Tanto para o primeiro, quanto para o segundo, quanto para Francis
Collins, Dobzhansky e tantos outros, a compreensão do universo e da natureza
somente então se justifica e faz sentido, quando, direta ou indiretamente, cria
as condições para que a espécie humana se conheça a si mesma, se aperfeiçoe e se realize sempre mais, corporal e
espiritualmente.
Tirando
as conclusões lógicas do que tentamos afirmar nas considerações acima, parece
indiscutível que a realização das
potencialidades físicas e espirituais do homem, é diretamente proporcional à
qualidade ou à degradação do meio ambiente em que vive.

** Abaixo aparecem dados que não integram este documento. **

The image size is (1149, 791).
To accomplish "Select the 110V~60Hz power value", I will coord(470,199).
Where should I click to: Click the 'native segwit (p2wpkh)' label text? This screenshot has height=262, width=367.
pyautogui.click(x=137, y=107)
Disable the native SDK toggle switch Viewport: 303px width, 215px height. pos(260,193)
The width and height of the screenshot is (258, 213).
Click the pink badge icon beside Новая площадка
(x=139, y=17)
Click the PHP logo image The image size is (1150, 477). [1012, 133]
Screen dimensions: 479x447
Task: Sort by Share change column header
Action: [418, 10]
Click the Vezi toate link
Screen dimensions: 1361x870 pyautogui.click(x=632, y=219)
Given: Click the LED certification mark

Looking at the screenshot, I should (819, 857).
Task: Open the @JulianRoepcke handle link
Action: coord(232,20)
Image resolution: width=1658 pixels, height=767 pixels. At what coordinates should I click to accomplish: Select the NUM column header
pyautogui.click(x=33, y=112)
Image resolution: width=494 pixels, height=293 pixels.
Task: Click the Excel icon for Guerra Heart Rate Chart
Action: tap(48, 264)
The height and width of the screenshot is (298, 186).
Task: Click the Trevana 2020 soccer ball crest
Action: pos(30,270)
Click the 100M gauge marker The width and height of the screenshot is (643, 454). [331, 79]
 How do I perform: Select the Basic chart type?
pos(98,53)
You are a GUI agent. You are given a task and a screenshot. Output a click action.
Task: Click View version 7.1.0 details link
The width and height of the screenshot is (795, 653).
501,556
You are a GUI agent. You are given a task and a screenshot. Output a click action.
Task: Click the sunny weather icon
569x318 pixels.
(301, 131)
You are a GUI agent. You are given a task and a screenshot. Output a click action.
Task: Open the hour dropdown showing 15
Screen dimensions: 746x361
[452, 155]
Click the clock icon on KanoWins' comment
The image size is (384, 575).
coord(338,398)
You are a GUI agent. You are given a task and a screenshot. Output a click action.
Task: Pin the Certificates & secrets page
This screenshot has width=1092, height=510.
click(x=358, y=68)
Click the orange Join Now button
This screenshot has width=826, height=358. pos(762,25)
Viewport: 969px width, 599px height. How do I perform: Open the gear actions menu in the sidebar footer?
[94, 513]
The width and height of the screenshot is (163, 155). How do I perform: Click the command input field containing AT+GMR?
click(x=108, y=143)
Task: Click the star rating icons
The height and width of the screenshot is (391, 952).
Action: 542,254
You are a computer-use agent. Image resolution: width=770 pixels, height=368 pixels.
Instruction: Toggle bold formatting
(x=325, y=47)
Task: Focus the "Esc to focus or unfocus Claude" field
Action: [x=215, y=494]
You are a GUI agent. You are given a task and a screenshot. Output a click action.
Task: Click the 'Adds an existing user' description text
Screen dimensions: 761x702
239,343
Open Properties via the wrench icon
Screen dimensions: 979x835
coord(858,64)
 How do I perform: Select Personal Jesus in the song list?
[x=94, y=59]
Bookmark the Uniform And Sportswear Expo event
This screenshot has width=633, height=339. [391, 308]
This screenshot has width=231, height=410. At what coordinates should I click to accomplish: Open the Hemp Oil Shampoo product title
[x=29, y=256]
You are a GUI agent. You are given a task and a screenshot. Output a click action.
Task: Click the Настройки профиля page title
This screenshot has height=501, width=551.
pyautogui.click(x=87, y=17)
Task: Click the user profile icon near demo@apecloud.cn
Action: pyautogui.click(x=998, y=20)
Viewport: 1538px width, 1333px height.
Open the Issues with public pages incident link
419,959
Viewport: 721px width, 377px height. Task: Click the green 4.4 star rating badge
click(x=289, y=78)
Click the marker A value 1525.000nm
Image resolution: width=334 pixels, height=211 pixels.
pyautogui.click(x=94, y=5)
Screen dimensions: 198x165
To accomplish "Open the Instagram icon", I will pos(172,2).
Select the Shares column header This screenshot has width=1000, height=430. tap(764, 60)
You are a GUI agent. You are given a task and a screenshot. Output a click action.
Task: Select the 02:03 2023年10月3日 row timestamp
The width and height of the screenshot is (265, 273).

Sendo assim os recursos
naturais devem estar em primeiro lugar disponíveis para todos indistintamente;
que o equilíbrio climático é uma questão que interessa a todos; que a
destruição dos ecossistemas naturais vem a ser uma ameaça de extinção de
milhares de espécies de animais e vegetais; que o desperdício da água potável,
o uso irracional do solo, de produtos químicos, pesticidas e outros artifícios,
comprometem a médio e longa prazo, a sobrevivência de povos inteiros, não
descartando a da humanidade como um todo. Resumindo. As Ciências Naturais, as
Ciências do Espírito, as Ciências Humanas, as Letras e Artes, tem a sua razão
de ser como caminhos para, cada uma à sua maneira, contribuir para a
compreensão, a promoção e a realização do “humano no homem” – a
“Menschlichkeit”. Sendo assim os diversos campos do conhecimento encontram-se
em território comum e tem sua justificativa
em se nortearem pelos postulados comuns da Ética Natural. Parafraseando
e interpretando Kant é lícito afirmar
que duas realidades deixam o cientistas, os filósofos, os humanistas e,
de modo especial, as pessoas comuns, admiradas, pensativas e perplexas: o mundo
lá fora que lhes garante alimento para o corpo e o espírito e a lei moral lá
dentro, fazendo com que sejam capazes de distinguir entre o bem e o mal, o
certo e o errado.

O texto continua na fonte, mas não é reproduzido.